Daha doğrusu, berbatlaştırılıyordu.

Mahvetmiştim.

Çok iyi olan aramızı çok kötü bir hale getirmiştim. Tek kendimi hatalı görmüyordum. Jeongguk'un bana olan güvensizliği beni çok yıpratıyordu. Bir öğrencimle konuştuğumda veya bir arkadaşımla konuştuğumda, her telefonu alıp iş arkadaşlarımla ders hakkında mesajlaştığımda bana şüpheyle yaklaşıyordu. Onu anlamıyor değildim. Bana yetemeyeceğini düşünüyor, bu yüzden ondan başkalarına bakmama ihtimal veriyordu. Yani bana aldatma konusunda güvenmiyordu; güvenemiyordu.

Onu anlasam bile bu beni çok yaralıyordu.

Aylardır gözüm ondan başkasını görmüyorken, onunla beraber değilken bile, onunla sadece dersler için konuşuyorken bile başkasına bakmamıştım ben. Şimdi ona sarılabiliyor, istediğim zaman temas kurup onu sevebiliyorken nasıl olur da onu aldatacağımı düşünebilirdi ki? O kadar mı güvenilmez bir insandım gözünde? Odama bir adam girdiğinde bile şüphe duyacağı, sorgulamakta ısrar edeceği kadar mı güvenmiyordu bana?

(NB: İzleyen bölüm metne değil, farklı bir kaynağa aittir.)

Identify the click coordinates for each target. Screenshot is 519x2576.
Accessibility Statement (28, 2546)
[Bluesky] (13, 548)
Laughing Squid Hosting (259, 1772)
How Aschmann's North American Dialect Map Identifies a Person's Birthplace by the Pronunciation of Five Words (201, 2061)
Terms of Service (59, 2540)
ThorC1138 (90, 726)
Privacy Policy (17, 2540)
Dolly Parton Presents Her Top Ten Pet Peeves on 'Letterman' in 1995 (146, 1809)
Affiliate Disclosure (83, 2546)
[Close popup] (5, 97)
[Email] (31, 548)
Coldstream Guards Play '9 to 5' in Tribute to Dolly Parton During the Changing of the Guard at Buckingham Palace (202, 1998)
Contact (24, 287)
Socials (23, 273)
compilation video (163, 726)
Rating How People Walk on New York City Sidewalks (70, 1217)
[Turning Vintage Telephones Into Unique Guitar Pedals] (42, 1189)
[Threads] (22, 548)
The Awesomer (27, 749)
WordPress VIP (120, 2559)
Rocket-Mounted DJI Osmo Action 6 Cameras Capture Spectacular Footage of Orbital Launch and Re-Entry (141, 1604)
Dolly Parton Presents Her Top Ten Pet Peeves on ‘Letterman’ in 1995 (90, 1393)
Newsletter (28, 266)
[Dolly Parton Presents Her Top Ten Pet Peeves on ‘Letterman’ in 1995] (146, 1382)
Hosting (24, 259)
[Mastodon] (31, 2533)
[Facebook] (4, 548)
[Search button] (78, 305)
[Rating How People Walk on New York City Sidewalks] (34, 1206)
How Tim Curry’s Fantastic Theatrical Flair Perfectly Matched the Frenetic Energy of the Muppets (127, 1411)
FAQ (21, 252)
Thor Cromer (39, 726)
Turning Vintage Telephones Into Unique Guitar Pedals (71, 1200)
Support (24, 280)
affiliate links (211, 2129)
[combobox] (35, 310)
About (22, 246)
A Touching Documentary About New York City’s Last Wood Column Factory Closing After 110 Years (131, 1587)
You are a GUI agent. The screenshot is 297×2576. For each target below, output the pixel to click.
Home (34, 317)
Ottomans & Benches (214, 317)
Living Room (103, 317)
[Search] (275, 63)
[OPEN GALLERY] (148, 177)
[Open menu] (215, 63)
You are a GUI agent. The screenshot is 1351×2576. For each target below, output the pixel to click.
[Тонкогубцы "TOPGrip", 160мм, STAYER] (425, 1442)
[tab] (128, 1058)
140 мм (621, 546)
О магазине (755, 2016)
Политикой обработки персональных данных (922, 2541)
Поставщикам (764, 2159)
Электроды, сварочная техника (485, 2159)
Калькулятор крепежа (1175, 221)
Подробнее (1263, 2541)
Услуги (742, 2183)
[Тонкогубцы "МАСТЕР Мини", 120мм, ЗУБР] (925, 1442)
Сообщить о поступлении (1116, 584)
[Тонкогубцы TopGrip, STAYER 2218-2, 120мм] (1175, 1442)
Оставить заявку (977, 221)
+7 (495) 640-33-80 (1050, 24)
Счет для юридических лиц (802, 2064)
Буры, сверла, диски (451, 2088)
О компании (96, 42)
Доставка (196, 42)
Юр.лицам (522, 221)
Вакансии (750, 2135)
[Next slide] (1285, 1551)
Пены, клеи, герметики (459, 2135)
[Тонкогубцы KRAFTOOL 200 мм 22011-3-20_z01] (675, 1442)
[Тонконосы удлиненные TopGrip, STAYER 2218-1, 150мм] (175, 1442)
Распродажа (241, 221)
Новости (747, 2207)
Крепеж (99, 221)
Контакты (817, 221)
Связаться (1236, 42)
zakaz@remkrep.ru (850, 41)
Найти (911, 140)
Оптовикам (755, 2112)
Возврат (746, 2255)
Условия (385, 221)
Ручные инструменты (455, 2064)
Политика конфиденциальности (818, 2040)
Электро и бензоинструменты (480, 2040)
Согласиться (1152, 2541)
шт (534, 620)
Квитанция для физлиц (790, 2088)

Yine de, tek kırılan o olmasada onun gönlünü almam gerektiğini biliyordum. Güzelce oturup konuşarak bir şeyleri çözmemiz gerekiyordu. Onu kırdığımı biliyordum ve kırdığımı düzeltmek için çabalayacaktım. Ondan tek istediğim bana güvenmesiydi. Bana güvendiği sürece her şey kusursuz işleyecekti. Çünkü onun tarafından beni yaralayan tek şey bana olan güvensizliğiydi.

Kliniğin önündeydim. Dün yaşananlardan sonra hiçbir şekilde konuşmamıştık. Telefonu kapattıktan sonra ona birkaç mesaj atsamda bakmamıştı. Bugün de beni gördüğü yerde, görmemiş gibi davranarak yoluna devam etmişti. Onu fazlasıyla kırdığımın farkında olarak, fazlasıyla üzgün ve pişman hissediyordum. O an o odada susup onu dinlemeli, sakince okul çıkışında her şeyi anlatacağımı söylemeliydim. Sert bir şekilde konuşmak istemediğimi söylememeliydim. Daha önce ona hiç böyle davranmamıştım. Ve ilk defa bu şekilde davrandığım için oldukça kırgın hissettiğini tahmin edebiliyordum.

Kliniğin kapısından çıkar çıkmaz bakışları bahçede dolandı. Benim arabamı görür görmez burnundan sesli bir soluk aldığını şişen göğüsünden anladım. Üstünde yine siyah şişme montu vardı. Üşümemiş olmasını diledim.